Monday, September 05, 2005

Monday, September 05, 2005

Monday, September 05, 2005

Okay, so I won’t be doling out pain medication to an addict after all. Thank God. Tim and Sue and I talked for a long time last night, and I know he was pissed off. And I got confused and so did Sue, and basically, well…we did the best we could, which left oh so much room for improvement. The accomplishment was that while we did not get him to agree that lying on the sofa intoxicating himself with liquid oxy does not constitute pain management, we did get him to agree to an organized regimen of nutrition and an attempt at physical therapy.

At the end of the discussion it was decided that he would cut back on the pain medication just a bit, even though he said that would mean that he would have to go back to just lying on the couch all day. Which is a lie, but who cares. He won’t do it anyway, so its fine. If he needed to say that so that we would back off a bit, so be it.

We put all his medication on the schedule with the nutrition and exercise so hopefully that will help, or at least it will help us to determine how much more of the stuff he’s taking than he actually says he’s taking.

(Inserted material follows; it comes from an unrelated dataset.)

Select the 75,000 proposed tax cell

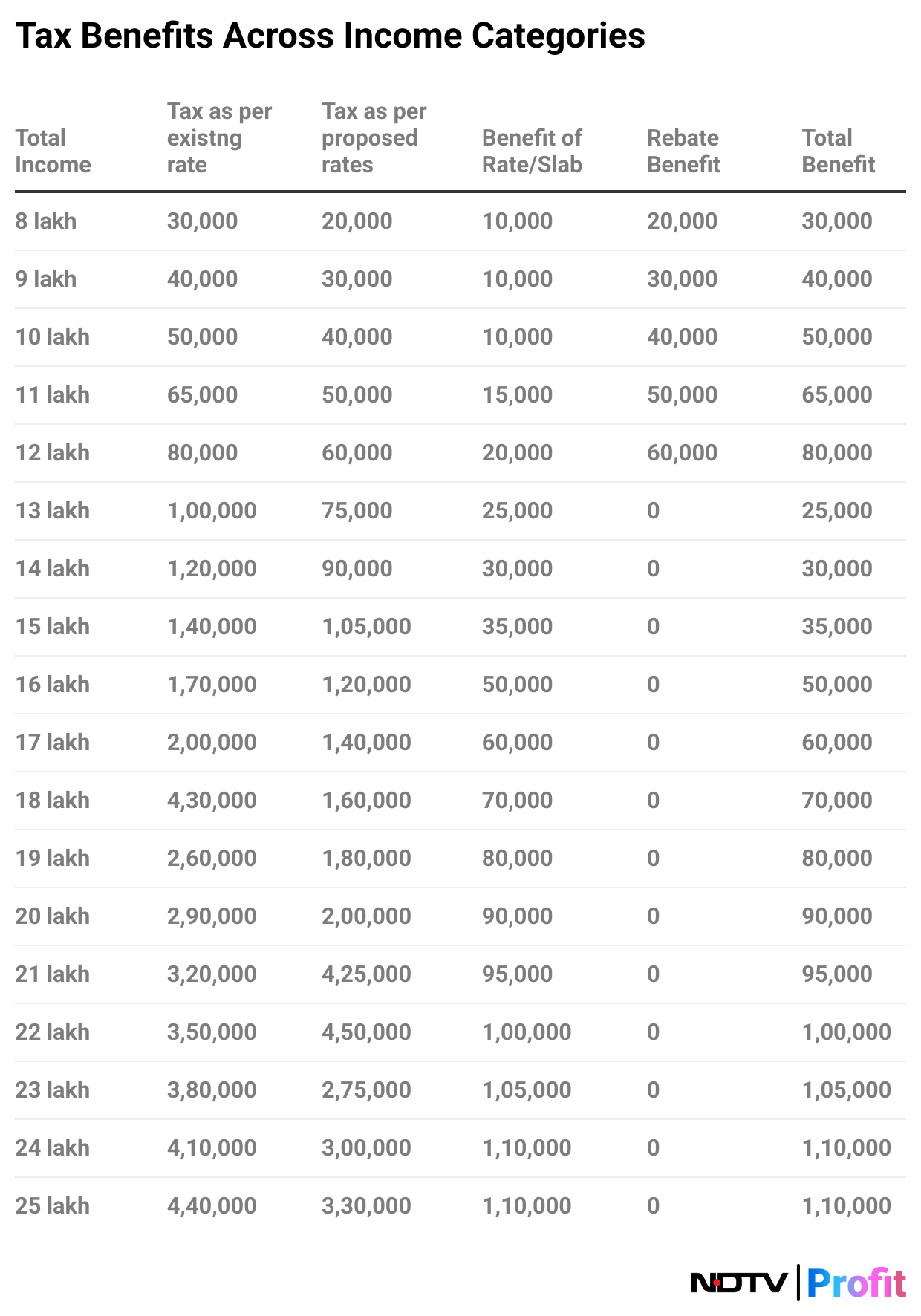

I was shocked to discover that I want desperately to believe everything he says. After all these years, as he spins out his stories like a fly fisherman, I still leap from the water and sink the hook into my mouth. Its incredible.

Bottom line though, again…I’m not here to do an intervention. And I’m not here because my brother is a drug addict. Some things are my business, some are not.

As for what he is or what he has, last night he said he is sure he has cancer. It goes like this. He sits down on the couch and tells us he’s positive its cancer, that he feels exactly like he did before…the fatigue, the night sweats. Then he goes to the bathroom and comes back and sits down on the couch and says that then again it could be the radiation, because the symptoms are similar. Then he says its probably cancer and then goes to the bathroom again, and comes back and says that it could be the infection if that’s what the lumps are because the symptoms are consistent with an infection.

And Sue and I stare at each other across the room like scared rabbits, twitching and wondering what we’re supposed to do with this sudden information flow.

Yesterday wasn’t the best day in the world. But it had its moments of small progress…

On another note, I changed my running route. Instead of the county road along the ridge, now I run down past our old farmhouse, and up into the canyon. From there I go off the road, across a fallen log over Cow Creek, and up the trail into the woods, which makes my morning jog pretty much 100% groomed deer trails and logging roads. Couldn’t ask for any better way to wake up!

More later…

Today has passed in a kind of dull hangover state. Last night the three of us revealed to each other our desires but they sounded like disappointments and today we are creeping around each other uneasily, uncertain of where we stand.

I drove over the Katka Face Road all the way into Montana and back again, thinking I might or might not go camping up on 4032 tonight with Tim and Jim. I got back feeling kind of run down and sore throaty and decided I would stay in. Sue and Tim were going to go ahead and go, and then Tim decided in the end he wasn’t feeling up to it. I talked to Sue and he is in a lot of pain, but not taking any pain medication because he’s already taken it twice, and now we have to give him permission to take more I guess. I don’t know.

I started writing the novel today, I just sat down and began it. Here is the first paragraph: “He was sitting in a booth at the Panhandle Café when he saw it for the first time. He had been dicking around with his paper place mat, shoving it back and forth and making water rings on it with his glass, when the door swung open. When the bell on the door jangled, John looked up and there it was.”
I split into pieces when I am here, and I forget who I am. I become partially something that I hated and buried, and it scares me. I always forget that until I am here, because it passes when I remember that the past is not the director of my present any longer. When it passes, I return to myself and remember what I love, and then I can love this place. Today was the day I forgot.